Excerpts from a dataset:
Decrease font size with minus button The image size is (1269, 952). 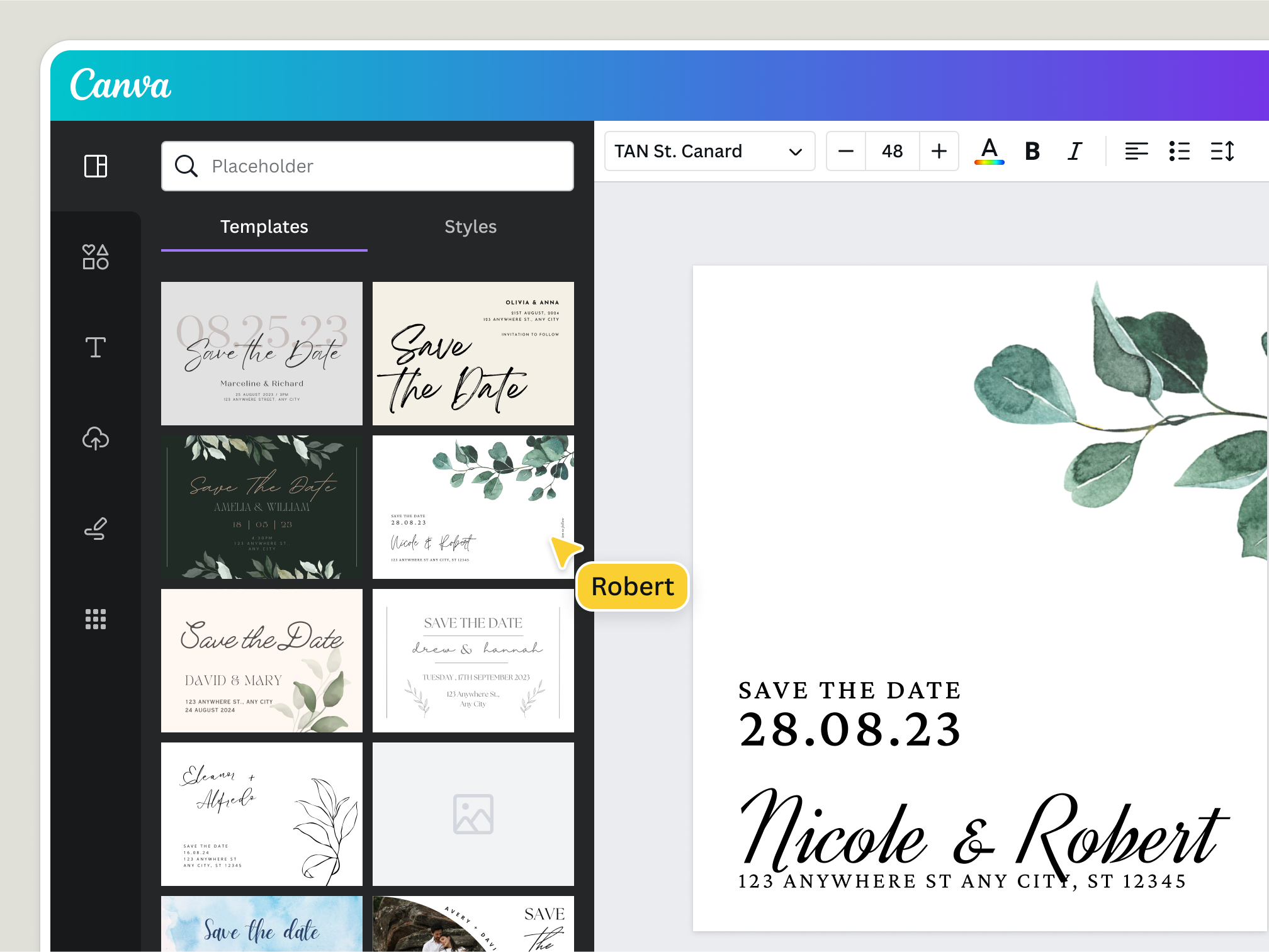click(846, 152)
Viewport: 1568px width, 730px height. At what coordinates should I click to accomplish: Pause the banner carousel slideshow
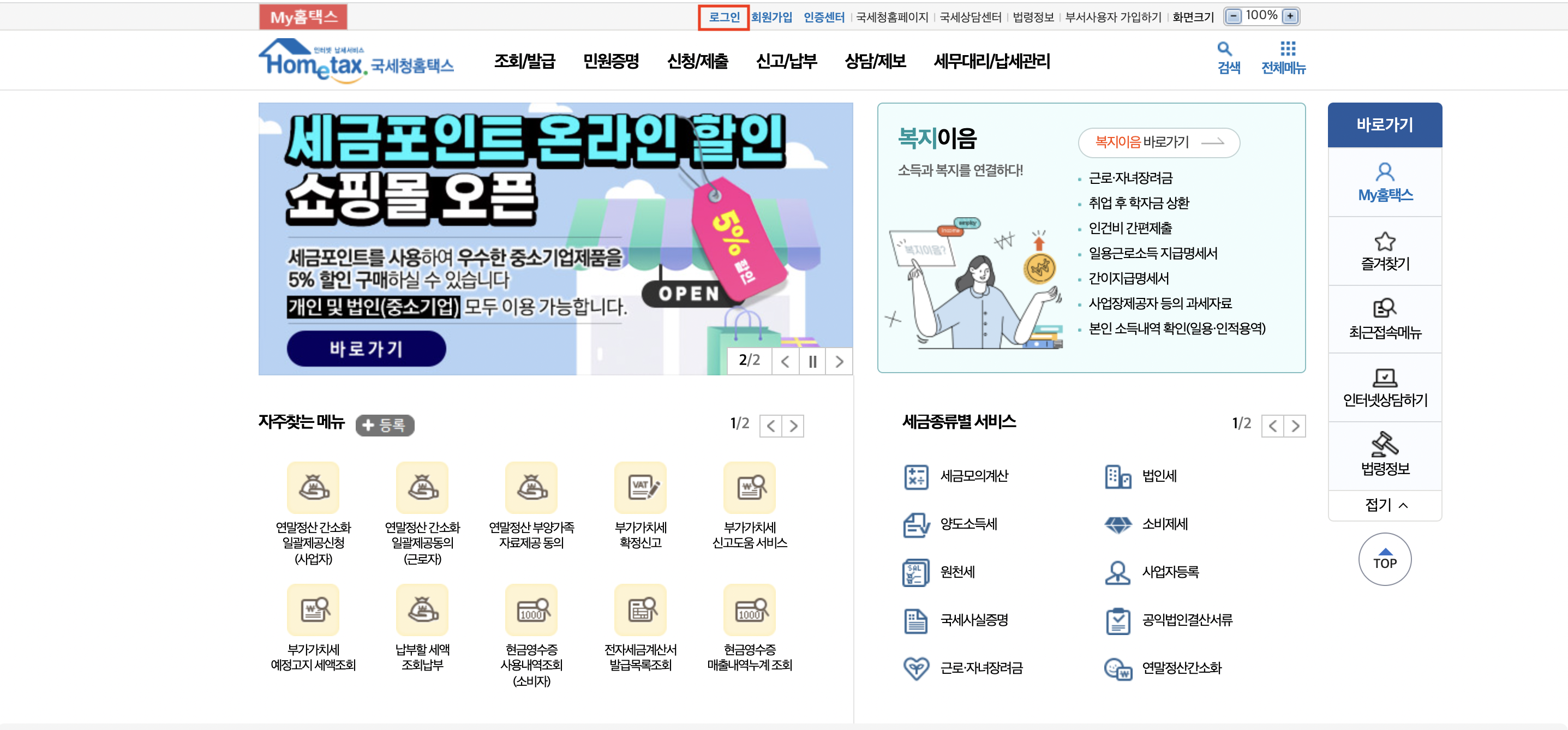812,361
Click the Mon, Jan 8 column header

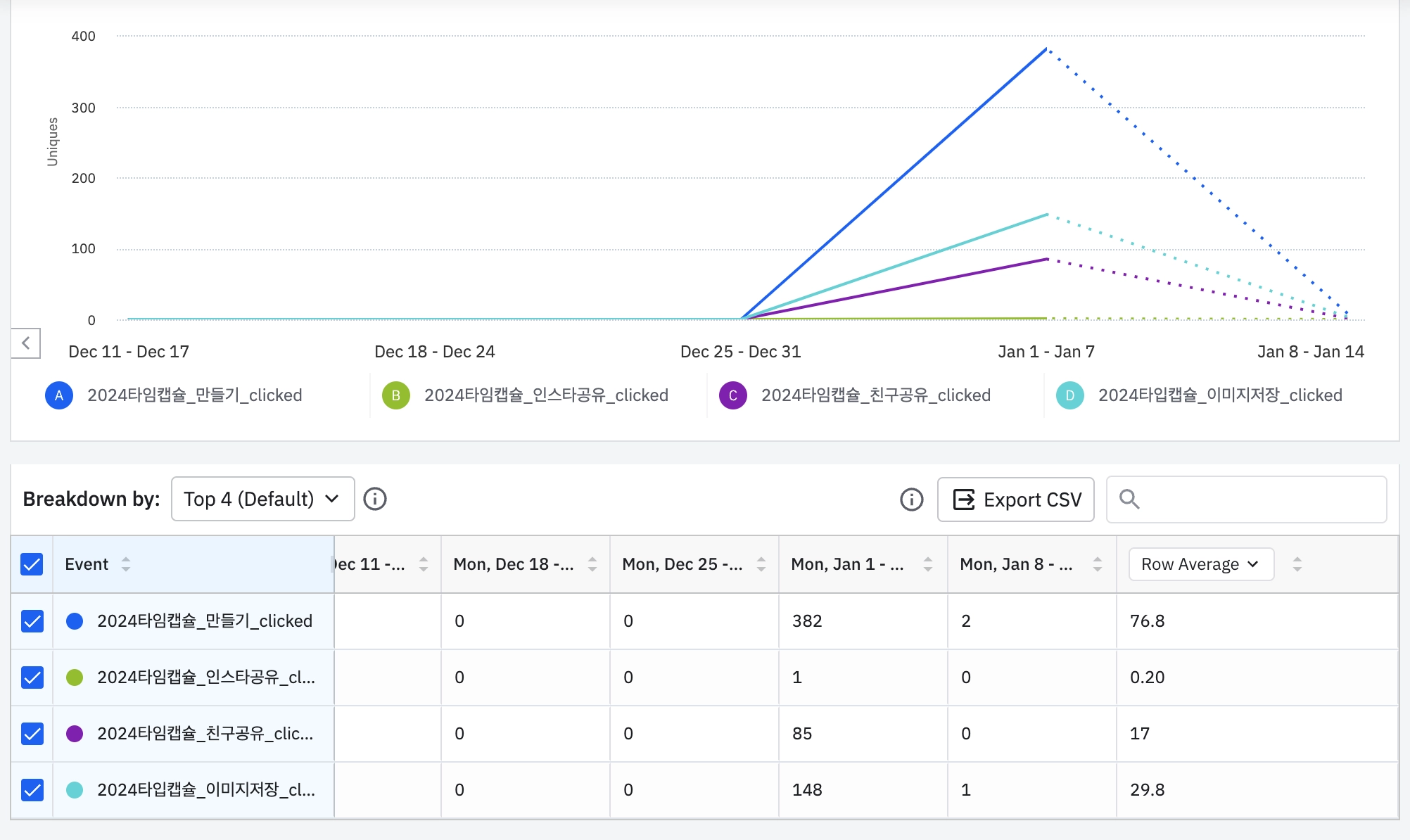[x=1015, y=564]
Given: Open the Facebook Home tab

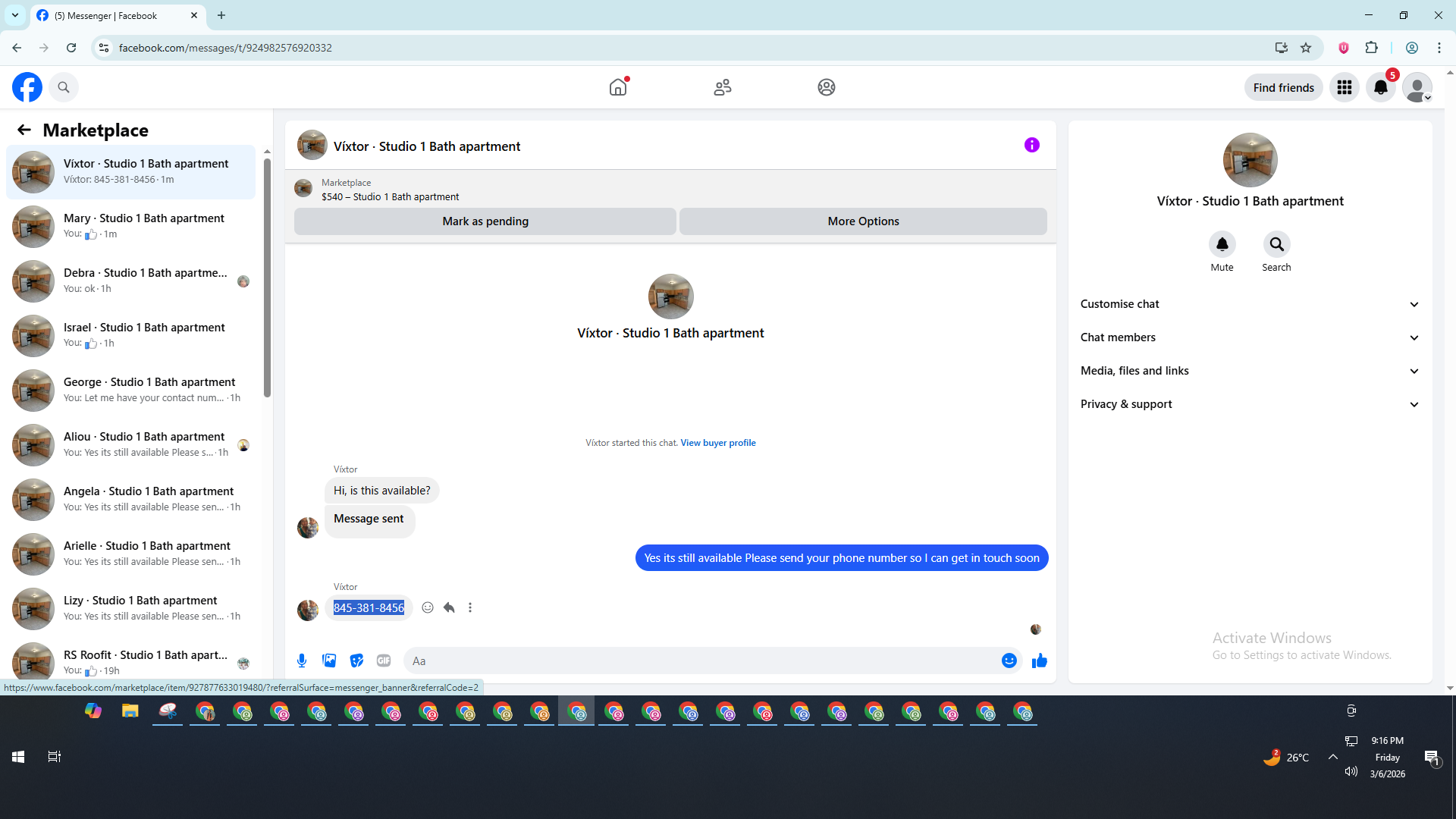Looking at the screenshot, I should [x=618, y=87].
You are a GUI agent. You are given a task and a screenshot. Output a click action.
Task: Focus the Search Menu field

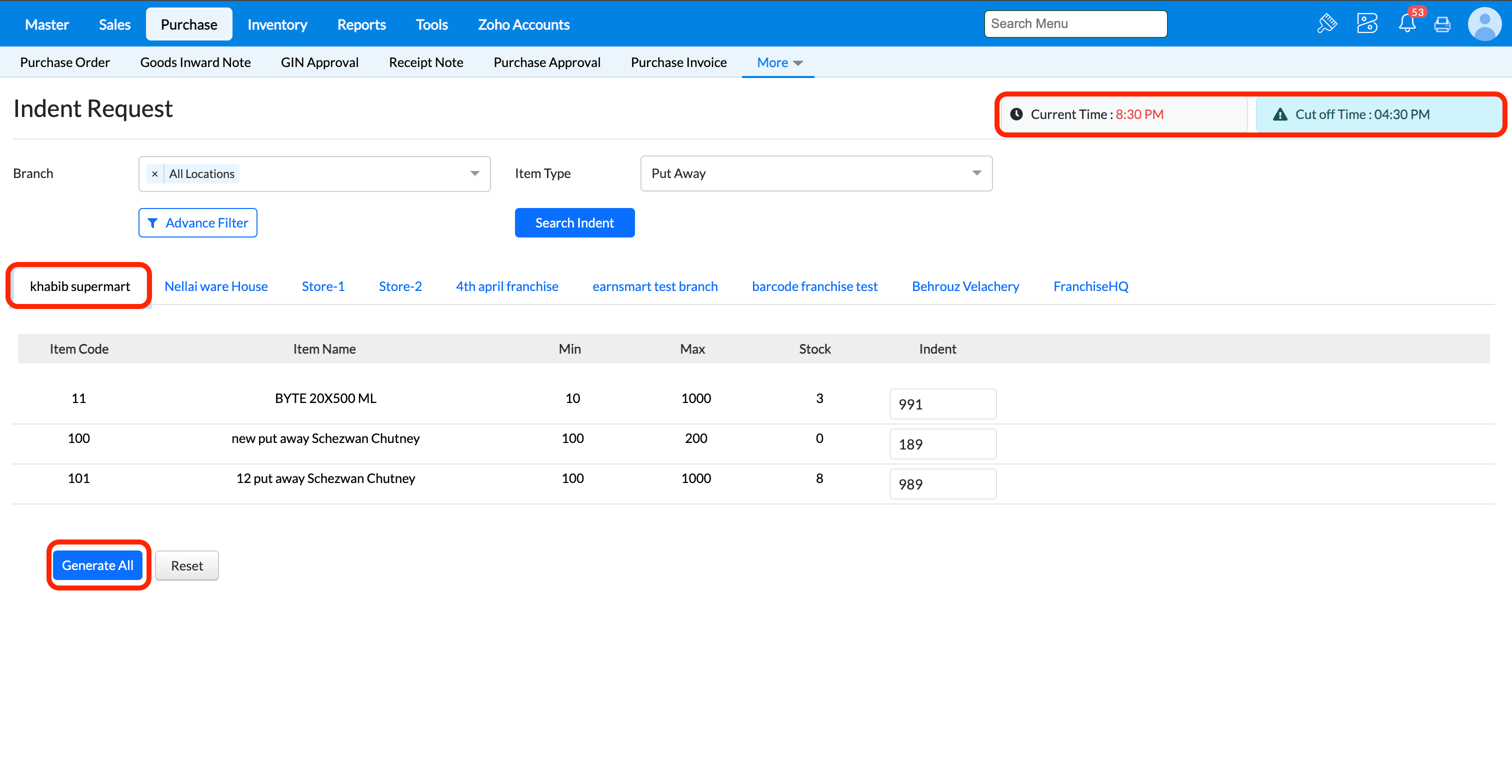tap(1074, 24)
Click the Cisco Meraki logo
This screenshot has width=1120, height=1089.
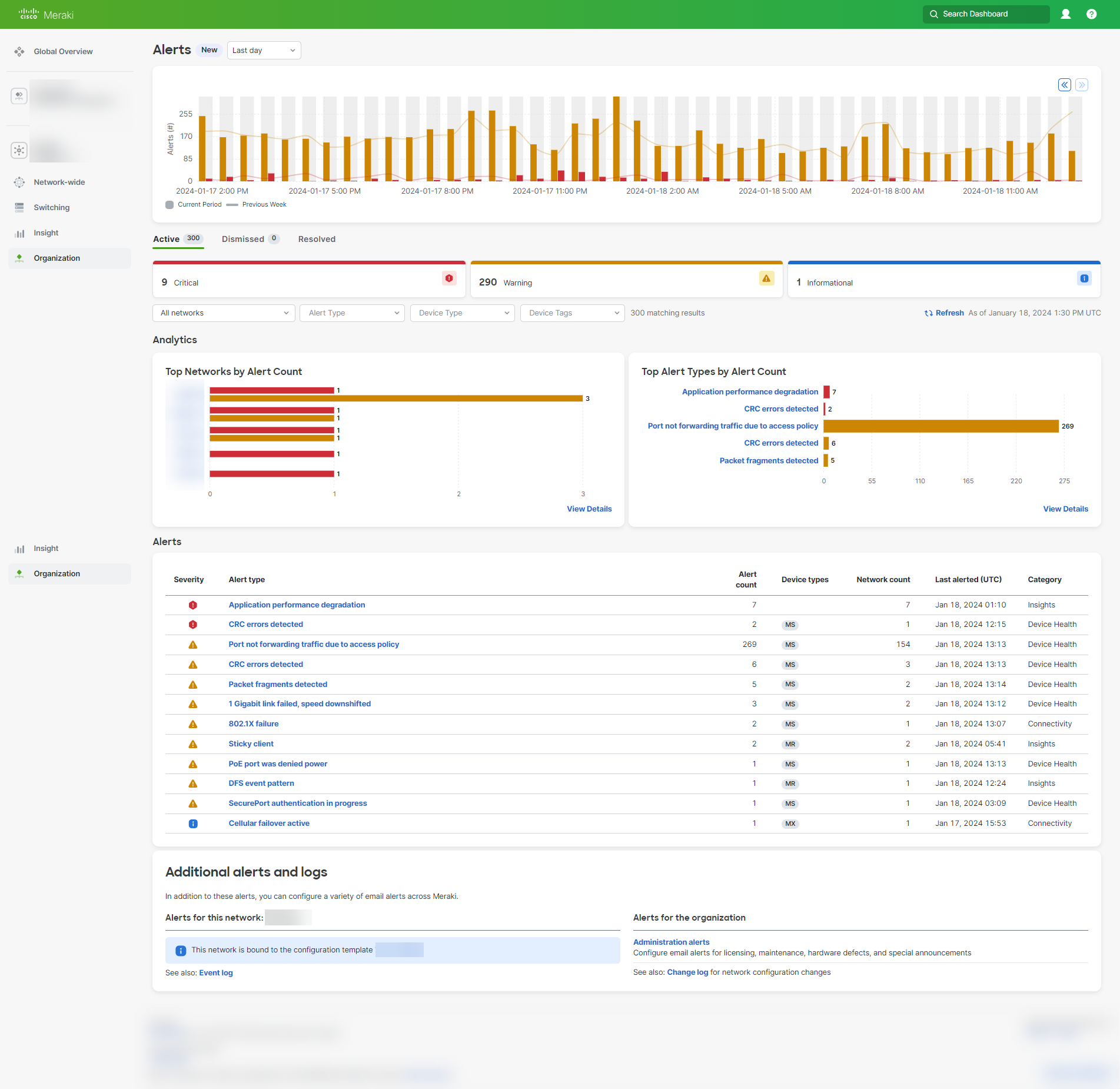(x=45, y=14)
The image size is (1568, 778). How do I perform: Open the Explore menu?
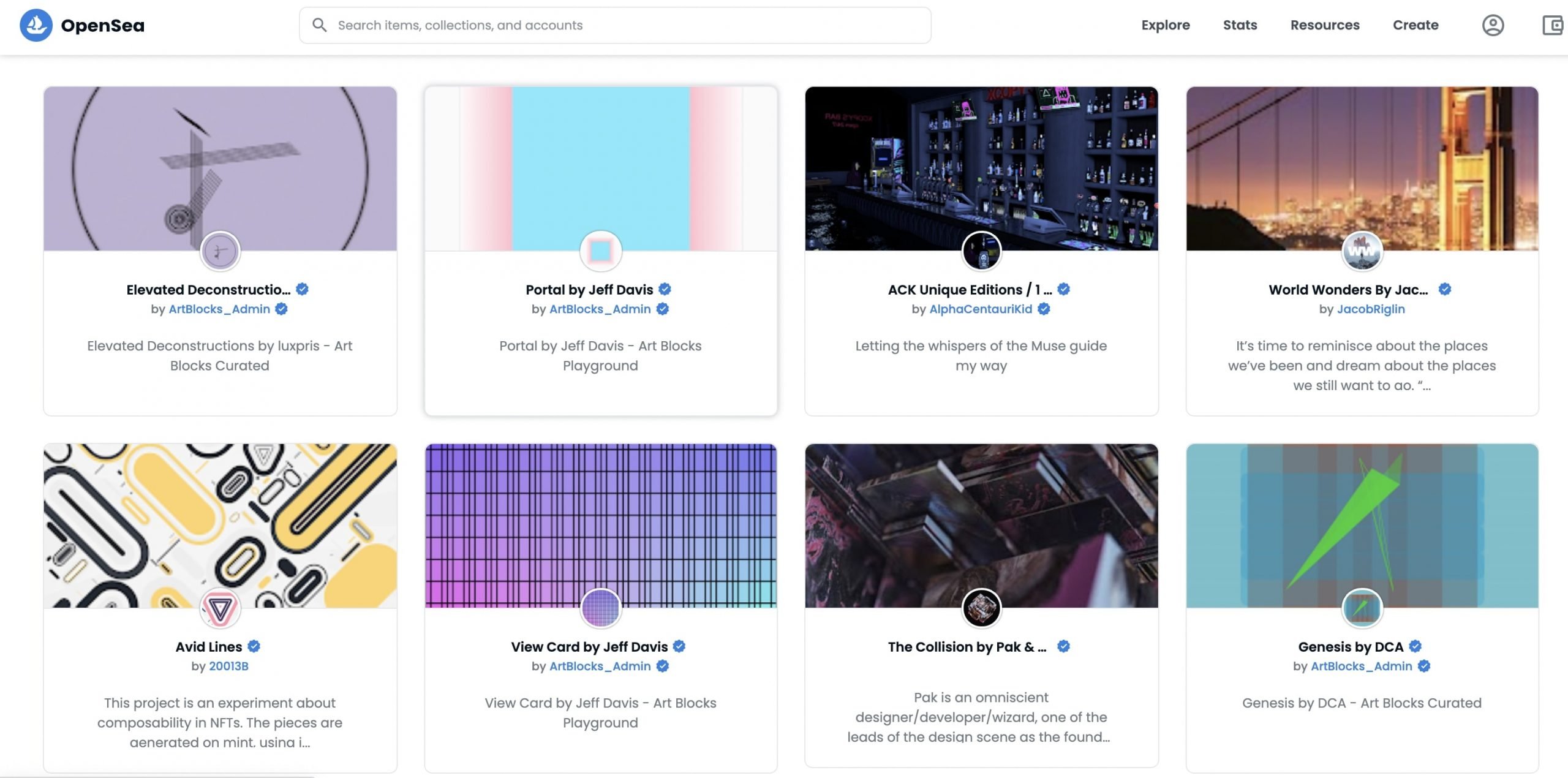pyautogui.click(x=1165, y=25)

What to produce:
Counting the line with "Given: Open the Facebook Home tab" and the last line of the data above, transcribe those two lines and every line between them exactly, without the pictures.

Result:
Given: Open the Facebook Home tab

Looking at the screenshot, I should [x=618, y=87].
You are a GUI agent. You are given a task and a screenshot. Output a click action.
Task: Focus the Search Menu field

tap(1074, 24)
Click the Cisco Meraki logo
This screenshot has width=1120, height=1089.
(x=45, y=14)
The image size is (1568, 778). How do I perform: Open the Explore menu?
pyautogui.click(x=1165, y=25)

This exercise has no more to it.